Diğer bir deyişle Netanyahu, Albanese'nin Filistin devletini tanımayı da içeren politikalarının ‘sokaklarınızda yıkıma yol açan Yahudilere karşı nefreti teşvik ettiğini’ söyledi. İsrail Başbakanı, “Antisemitizm, liderler sessiz kaldıkça yayılan bir kanserdir. Zayıflığı eylemle değiştirmelisiniz” diye ekledi.

Saldırının ‘korkunç’ olduğunu söyleyen Netanyahu, “Soğukkanlı bir cinayet. Ne yazık ki, kurbanların sayısı her dakika artıyor. En büyük kötülüğü gördük” dedi. Yoldan geçerken saldırganlardan birinin silahını elinden alan ve Yahudi olduğunu söylediği bir kişiye atıfla “Aynı zamanda en büyük Yahudi kahramanlığını da gördük” ifadelerini kullandı.

Netanyahu, sözlerini şöyle sürdürdü:

“Küresel anti-Semitizmle mücadele ediyoruz ve bununla savaşmanın tek yolu onu kınamak ve mücadele etmek, başka yolu yok. İsrail'de yaptığımız da bu. İsrail ordusu ve güvenlik güçlerimiz, hükümetimiz ve halkımızla birlikte bunu yapmaya devam edecek.”
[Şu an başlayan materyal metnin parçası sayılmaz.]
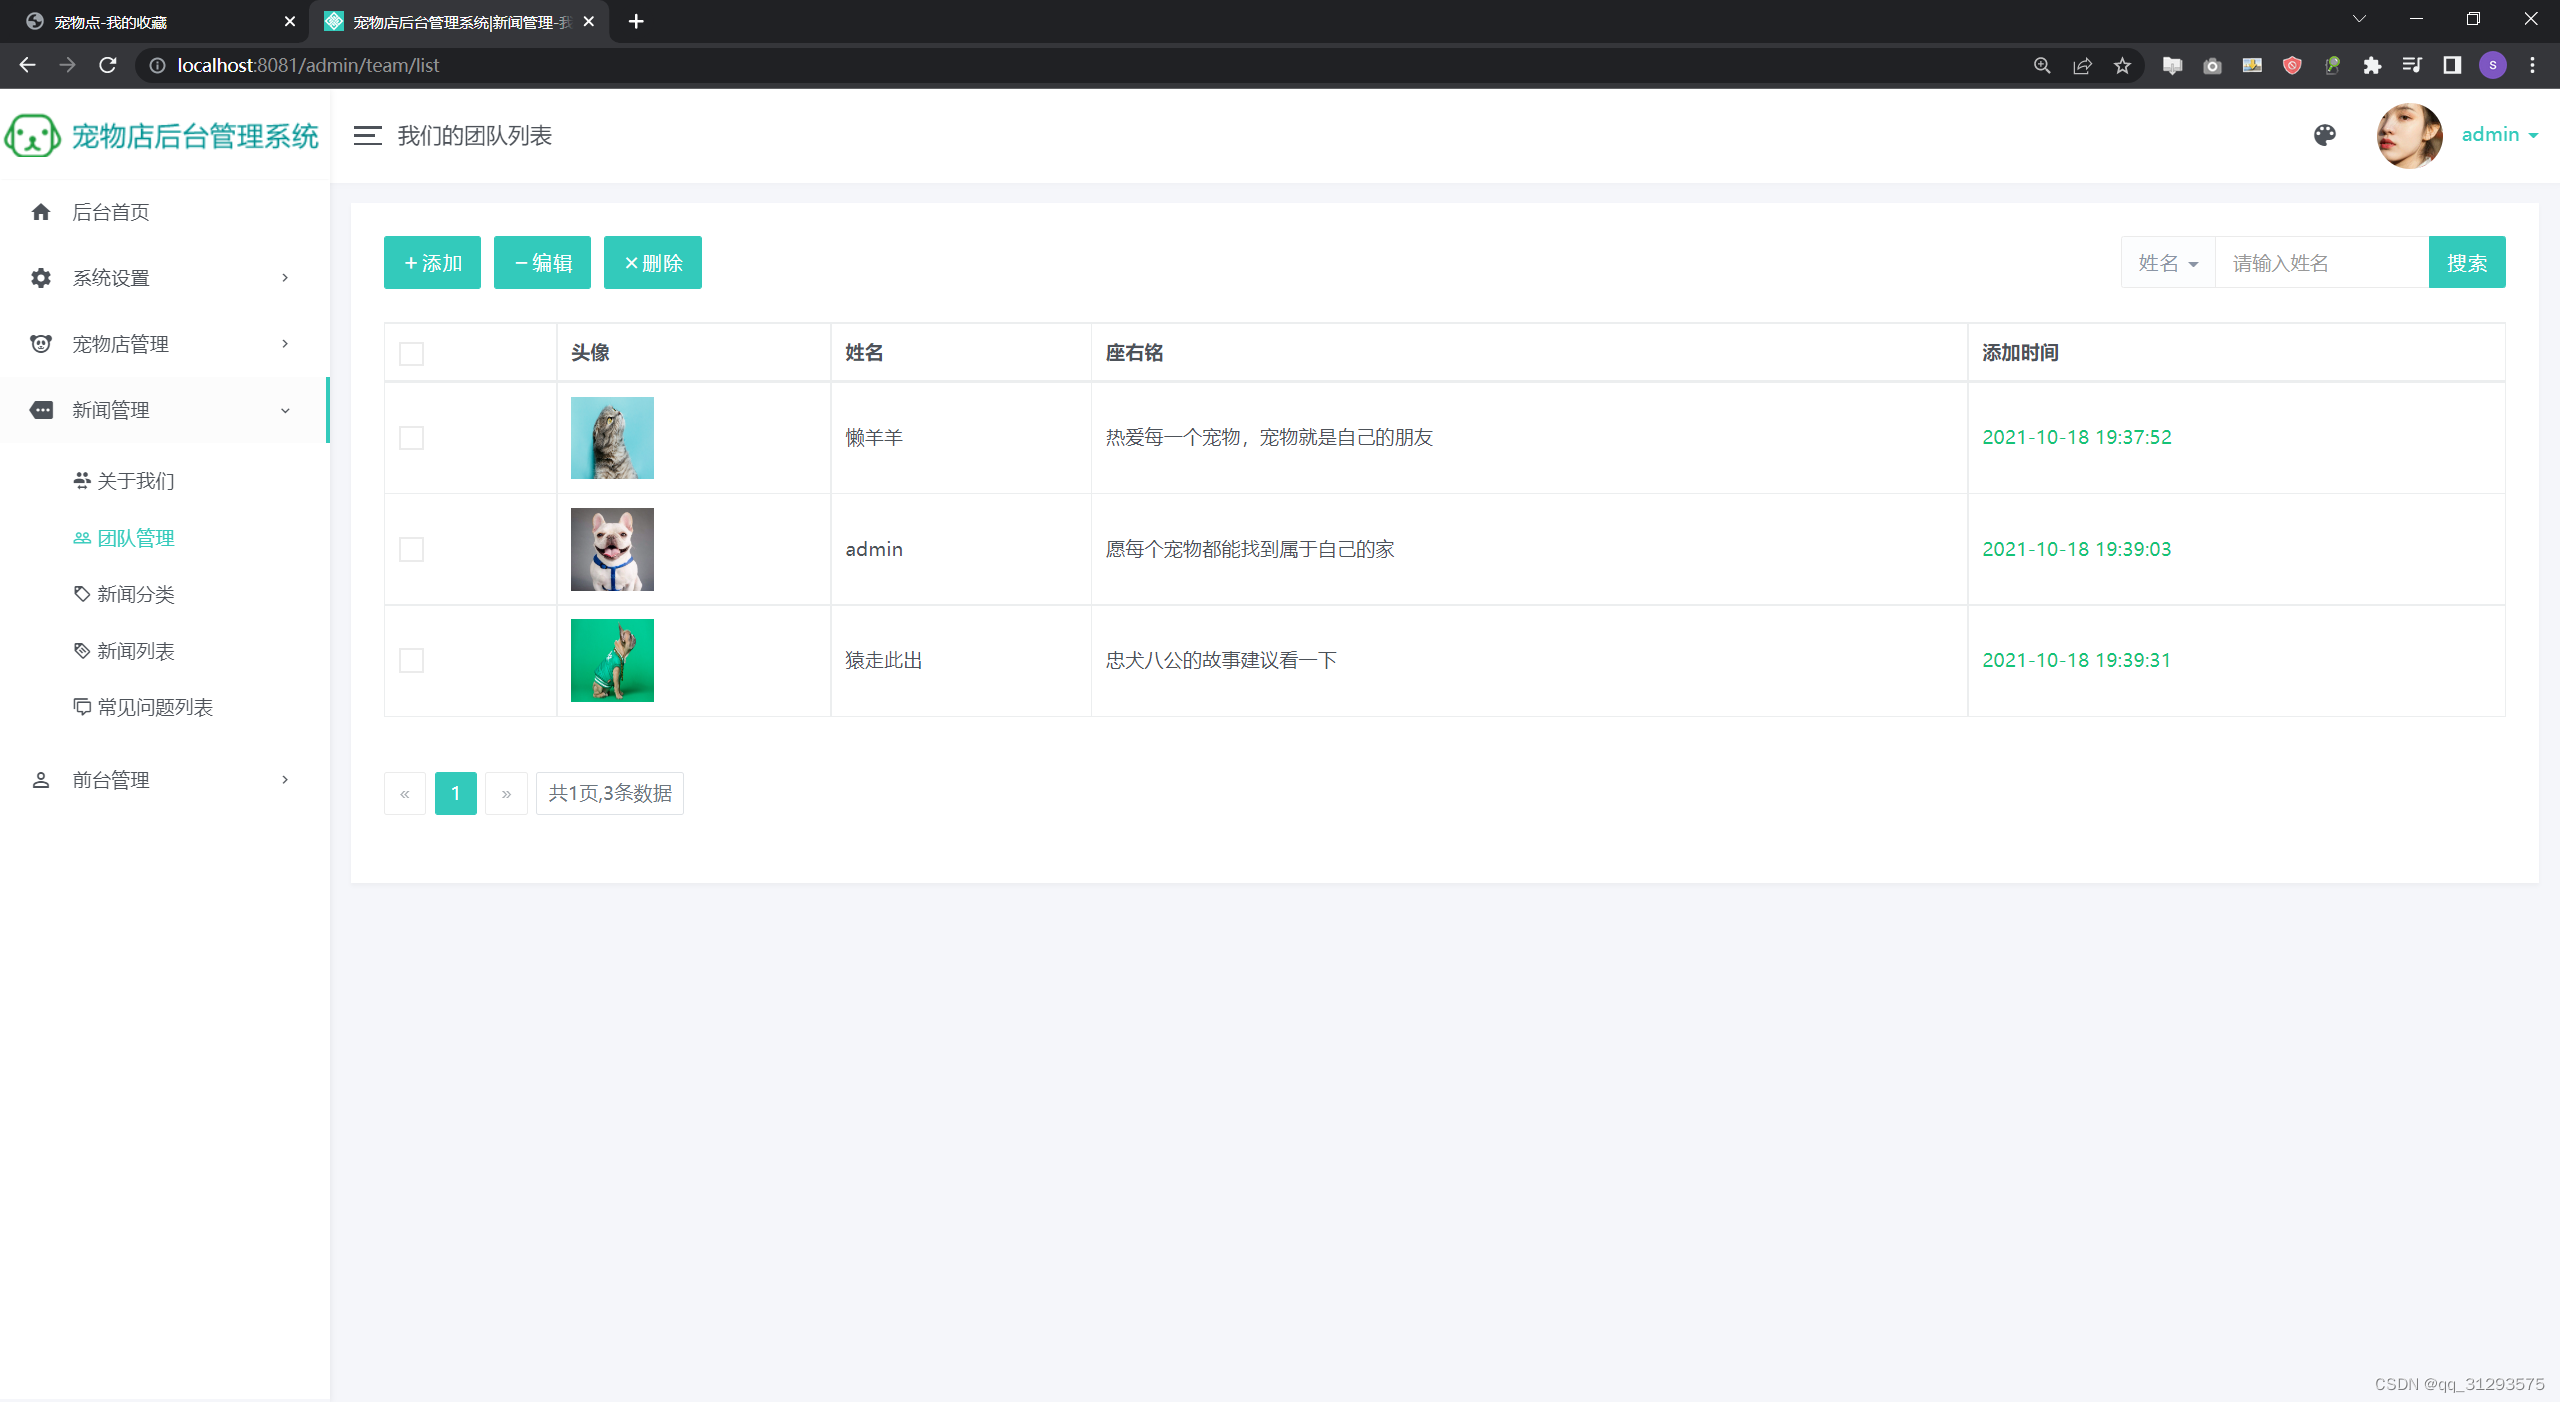Tick the select-all header checkbox
The height and width of the screenshot is (1402, 2560).
click(x=411, y=353)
Avustralya hükümetini üstü kapalı eleştiren Netanyahu, “Olayı kınamayan, aksine teşvik edenleri kınamaya devam edeceğiz. Onlardan özgür ulusların liderlerinden bekleneni yapmalarını talep etmeye devam edeceğiz. Pes etmeyeceğiz, boyun eğmeyeceğiz ve atalarımızın yaptığı gibi mücadeleye devam edeceğiz” şeklinde konuştu.